La forte ripartenza del trimestre aprile-giugno, che secondo gli economisti cederà il passo a una successiva crescita assai più moderata come si è visto in luglio e si preannuncia per agosto, ha comunque avuto l’effetto indesiderato di stimolare fortemente l’inflazione, a causa dei colli di bottiglia creati dall’assenza di mano d’opera. I tentativi del Governo di qualificare la mano d’opera inglese per supplire al blocco dell’immigrazione degli europei di fascia bassa non sta avendo gli effetti voluti, dato che non trova gente disposta a prenderne il posto. Risultato: l’inflazione ha segnato a luglio il record storico (da quando si tengono statistiche nel 1997) del 3,2%. Questo sta andando a impattare sui redditi della gente in un momento in cui le misure a sostegno dell’occupazione stanno terminando. Se, come prevedono gli economisti, questo trend inflattivo si confermerà nei prossimi mesi, c’è il rischio che la Banca d’Inghilterra sia costretta ad aumentare i tassi, strangolando vieppiù l’attività economica. Per gli inglesi la prospettiva si tinge di nero, dal momento che il Governo ha preannunciato un aumento delle tasse tramite la national insurance dell’1,25% a partire dal prossimo anno per finanziare sanità e previdenza messe in ginocchio dal Covid. La tassa colpisce solo i redditi da lavoro ed è particolarmente iniquo nei confronti dei giovani che si affacciano alla vita lavorativa gravati da un altro fardello di partenza oltre alle tasse universitarie.
L’inevitabile peggioramento causato dall’indebolimento dei rapporti economici con la UE ha colpito in modo particolarmente duro la capitale Londra, dove risiedono quasi metà dei 6 milioni di europei che stanno nel Regno Unito. Secondo un recente studio di PWC, Londra per la prima volta dal 1988, dopo una crescita senza soste, ha iniziato a perdere popolazione, passando nel 2020 da 9 milioni a 8,7milioni.
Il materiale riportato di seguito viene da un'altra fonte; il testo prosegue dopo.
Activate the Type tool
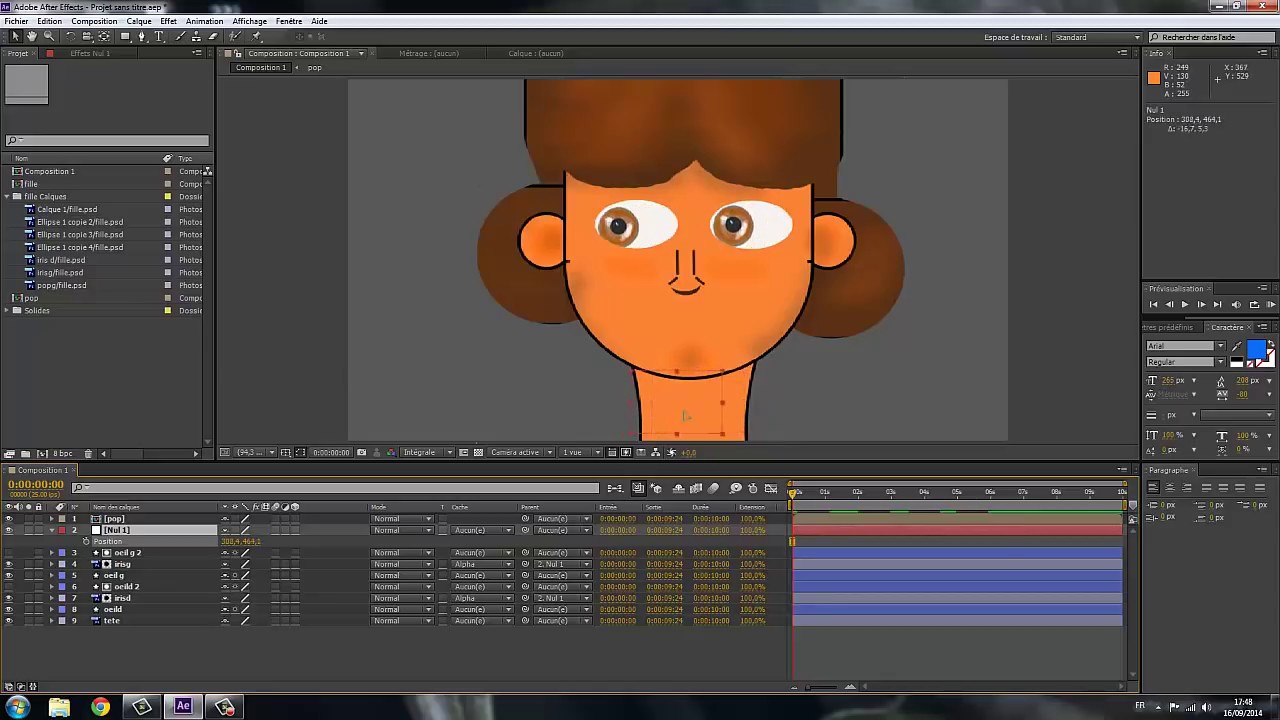Image resolution: width=1280 pixels, height=720 pixels. [160, 37]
Cause principali, oltre al Covid che ha spinto una parte della popolazione a emigrare nelle campagne, anche il netto calo della mano d’opera rimpatriata in Europa per i motivi che abbiamo precedente elencato. Ma quella del declino della capitale, il cui cosmopolitismo è stato gravemente colpito dalla Brexit, è una storia che è degna di essere raccontata a parte.